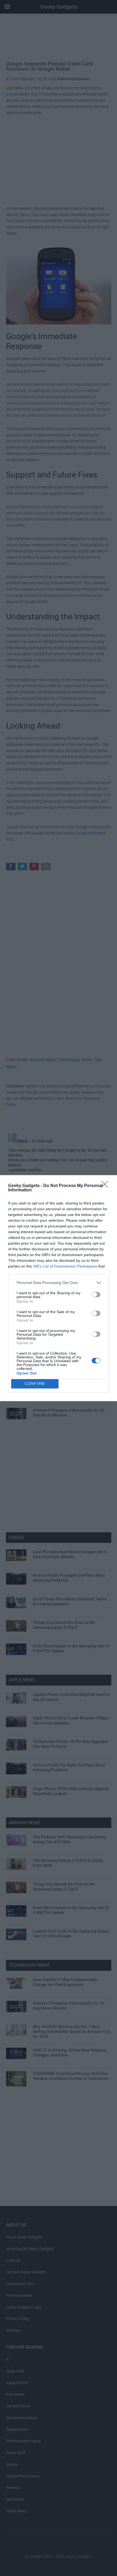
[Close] (106, 1186)
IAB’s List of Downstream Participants (65, 1266)
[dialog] (58, 1288)
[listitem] (58, 1283)
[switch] (96, 1294)
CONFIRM (35, 1384)
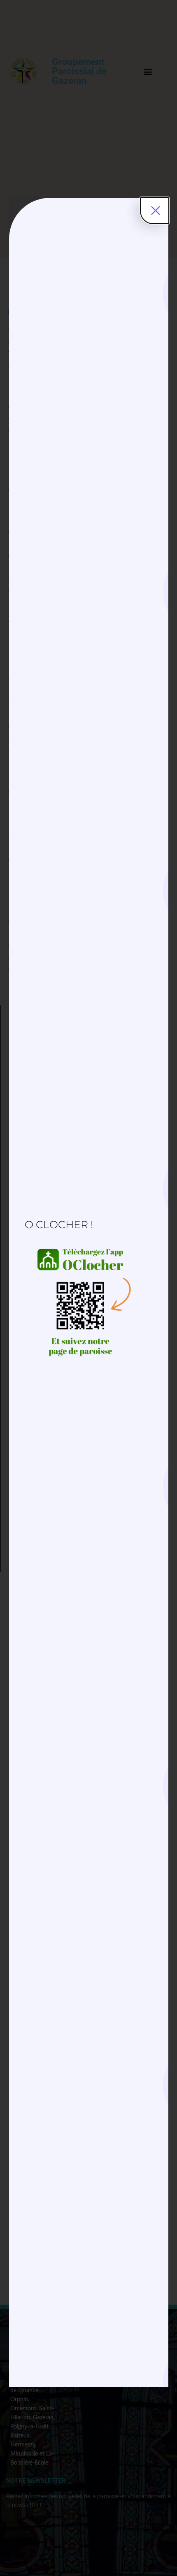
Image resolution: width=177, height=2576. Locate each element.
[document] (88, 1288)
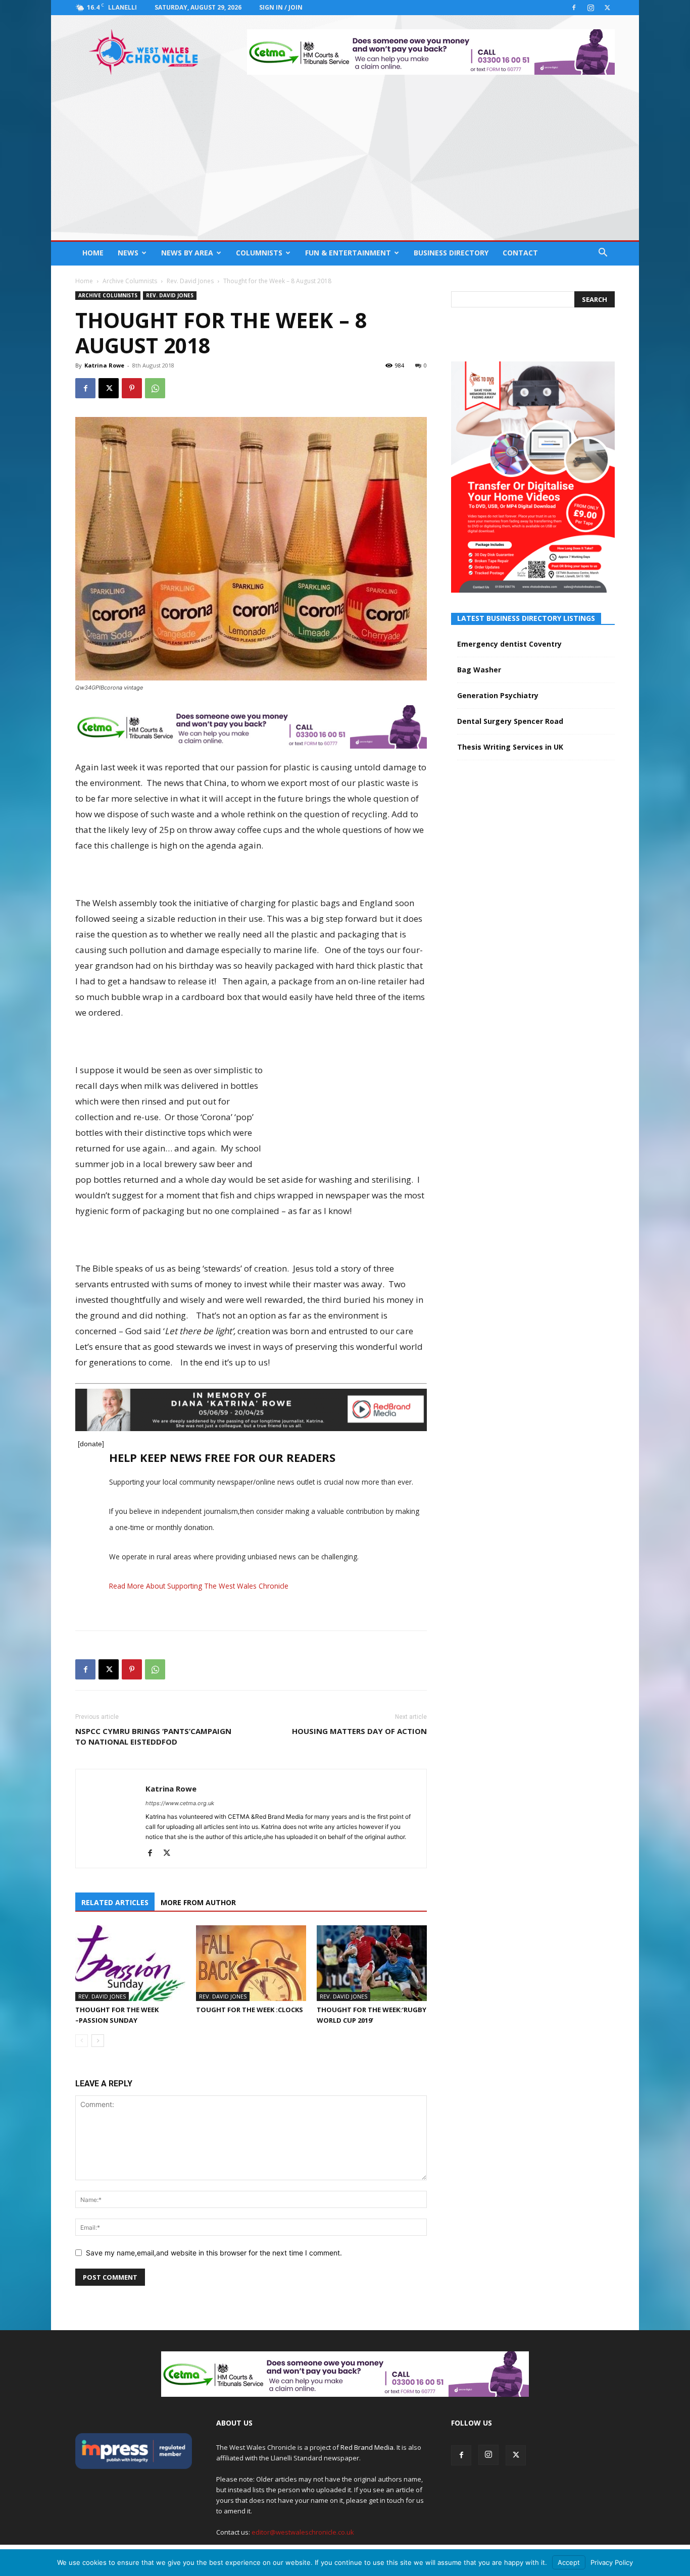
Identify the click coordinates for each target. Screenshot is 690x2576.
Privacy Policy (611, 2562)
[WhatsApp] (155, 388)
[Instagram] (590, 7)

**DIRECTIONS**
Set down every record exactly as written, but drop the pictures.

**WRITTEN SOLUTION**
[Close] (106, 1186)
IAB’s List of Downstream Participants (65, 1266)
[dialog] (58, 1288)
[listitem] (58, 1283)
[switch] (96, 1294)
CONFIRM (35, 1384)
Image resolution: width=177, height=2576. Locate each element.
[document] (88, 1288)
Identify the click coordinates for each target. Screenshot is 690x2576.
Privacy Policy (611, 2562)
[WhatsApp] (155, 388)
[Instagram] (590, 7)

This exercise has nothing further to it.